Tuve un sueño extraño otra vez. Soñé que era un niño mudo, que soñaba con hablar. Y mis manos trazaban sinfonías en el espacio. Pero algo no cuadraba, porque mis manos eran algo torpes. Por eso me quemé el brazo cuando era niño, mientras echaba aire al anafre para avivar el carbón. Mi madre vendía quesadillas y nosotros, mis hermanos y yo, ayudábamos en lo que podíamos a nuestra corta edad. Íbamos por la masa o el carbón, destapábamos los refrescos y así sucesivamente con las pequeñas tareas. Aquello no era un sueño, sólo lo de que era mudo. Y lo de las sinfonías con las manos. Así que me quemé el brazo y mi madre me despidió aquel día: “Órale, chamaco baboso, sáquese para la casa”. Algún ungüento me puso para la quemadura, pero no fue remedio. Y lloré cuando me iba.

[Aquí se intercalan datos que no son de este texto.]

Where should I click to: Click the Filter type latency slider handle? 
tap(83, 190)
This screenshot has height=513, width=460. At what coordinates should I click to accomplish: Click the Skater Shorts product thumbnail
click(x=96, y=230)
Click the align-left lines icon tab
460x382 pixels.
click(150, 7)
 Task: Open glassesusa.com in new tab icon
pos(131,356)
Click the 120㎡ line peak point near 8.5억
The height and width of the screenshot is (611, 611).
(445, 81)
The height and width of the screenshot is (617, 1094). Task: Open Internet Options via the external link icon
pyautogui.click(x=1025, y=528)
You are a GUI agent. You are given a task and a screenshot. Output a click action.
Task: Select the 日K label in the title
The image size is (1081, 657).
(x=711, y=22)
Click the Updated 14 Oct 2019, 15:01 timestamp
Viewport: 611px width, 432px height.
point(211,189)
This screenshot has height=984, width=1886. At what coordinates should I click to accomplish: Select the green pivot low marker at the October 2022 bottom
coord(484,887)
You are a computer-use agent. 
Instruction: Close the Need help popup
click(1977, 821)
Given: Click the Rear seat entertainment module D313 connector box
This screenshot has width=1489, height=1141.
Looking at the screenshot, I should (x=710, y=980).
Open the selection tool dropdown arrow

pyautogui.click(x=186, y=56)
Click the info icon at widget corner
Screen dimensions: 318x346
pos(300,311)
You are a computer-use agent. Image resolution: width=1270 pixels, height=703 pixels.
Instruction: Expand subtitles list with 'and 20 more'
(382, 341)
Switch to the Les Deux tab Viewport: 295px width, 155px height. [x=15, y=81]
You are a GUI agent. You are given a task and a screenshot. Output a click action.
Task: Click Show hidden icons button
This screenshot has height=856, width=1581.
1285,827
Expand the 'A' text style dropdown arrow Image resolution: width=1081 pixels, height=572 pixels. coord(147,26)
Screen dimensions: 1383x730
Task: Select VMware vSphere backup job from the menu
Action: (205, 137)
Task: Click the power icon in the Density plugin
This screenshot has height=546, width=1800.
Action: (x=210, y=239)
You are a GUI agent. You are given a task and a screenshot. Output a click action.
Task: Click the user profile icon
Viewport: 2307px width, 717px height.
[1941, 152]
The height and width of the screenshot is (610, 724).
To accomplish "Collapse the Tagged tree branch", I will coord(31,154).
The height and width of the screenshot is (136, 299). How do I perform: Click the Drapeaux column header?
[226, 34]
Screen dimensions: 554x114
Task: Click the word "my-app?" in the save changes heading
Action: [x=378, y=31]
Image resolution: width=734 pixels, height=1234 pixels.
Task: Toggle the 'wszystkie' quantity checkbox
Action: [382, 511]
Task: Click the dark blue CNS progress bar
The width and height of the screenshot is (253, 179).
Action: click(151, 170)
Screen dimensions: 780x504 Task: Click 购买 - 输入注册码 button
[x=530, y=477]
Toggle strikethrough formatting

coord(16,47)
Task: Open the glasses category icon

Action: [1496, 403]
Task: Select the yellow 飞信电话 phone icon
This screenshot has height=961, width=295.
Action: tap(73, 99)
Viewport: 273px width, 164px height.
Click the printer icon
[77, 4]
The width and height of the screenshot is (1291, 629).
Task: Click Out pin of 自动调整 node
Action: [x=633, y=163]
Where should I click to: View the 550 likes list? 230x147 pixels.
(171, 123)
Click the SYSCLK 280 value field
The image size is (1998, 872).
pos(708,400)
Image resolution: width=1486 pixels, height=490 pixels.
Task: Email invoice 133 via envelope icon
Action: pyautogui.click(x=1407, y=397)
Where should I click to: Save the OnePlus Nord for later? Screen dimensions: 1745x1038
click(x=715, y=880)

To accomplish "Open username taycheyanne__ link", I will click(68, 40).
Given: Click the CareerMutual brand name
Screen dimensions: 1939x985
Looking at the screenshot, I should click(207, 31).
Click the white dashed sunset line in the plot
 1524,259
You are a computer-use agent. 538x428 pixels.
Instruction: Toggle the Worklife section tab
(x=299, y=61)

Mi madre cocinó horas extras y vendió quesadillas en el portal de aquella vecindad para que pudiéramos ir a la escuela. Mi madre hizo esfuerzos extraordinarios con tal de que tuviéramos lo elemental. Fui un niño tímido, conviviendo con mis silencios, acostumbrado a trabajar desde los siete años. Fui un chamaco frágil que lloraba en silencio cuando extrañaba a mi padre. Pero aquel miserable alcohólico ni siquiera sabía la fecha de mi cumpleaños.
Luego, cuando terminé la secundaria hubo una misa y me obligaron a usar el uniforme de gala, que era espantoso. Aún tengo una foto de aquel día, con mi casquete corto y unas gafas enormes que contrastaban con mi cara de adolescente estúpido. Tal vez por eso, cuando me gradué de la prepa fui a recoger mi diploma yo solo. No eran buenos momentos en casa. No sé si fue la melancolía o el fin de esa etapa. Pero lloré cuando salí del salón de actos. Acaso porque alcancé a pasar en examen extraordinario la última materia que debía. O tal vez porque mi madre tenía otro marido estúpido y borracho. No lo sé, pero aquella noche lloré hasta quedar dormido.
Por el contrario, el día que me gradué de la universidad me sentí como un niño feliz, igual que si hubiera llegado a la meta en un triciclo Apache. Los desvelos y regaños de mi madre durante tantos años al fin habían redituado en algo invaluable. Fue una de las mejores etapas de mi vida, que se cerraba con cierta estabilidad. Aquella vez lloré de felicidad. Fue tan gratificante y liberador.
Han pasado tantos años desde que era un niño que despachaba refrescos en el puesto de mi madre. Ha pasado tanto desde que redacté mi primera tarea de español. Han pasado muchas historias por mis manos. He contado tanto desde estas páginas. Así que el día que me despedí de las redacciones de El Gráfico y El Universal, sonreí satisfecho, porque siento que al fin tuve mi doctorado con honores.
Gracias a mi exjefa María Félix, a Pablo Ramos, a Oscar Altamirano que ilustró cada paso, a todos los que valoraron este “Manual para canallas” desde el principio. Especialmente, gracias a todos los lectores que rieron o lloraron, que se han sentido cercanos. Han sido años fantásticos y de desvelos, unos más y otros menos, pero cada uno valió la pena. Como diría Dante Guerra: “En este viaje rudo y alucinante,/ surfeando las paredes del huracán,/ se ven tan bien las cosas,/ desde una altura fenomenal./ Sigamos buscando olas/ y tormentas dignas de surfear”.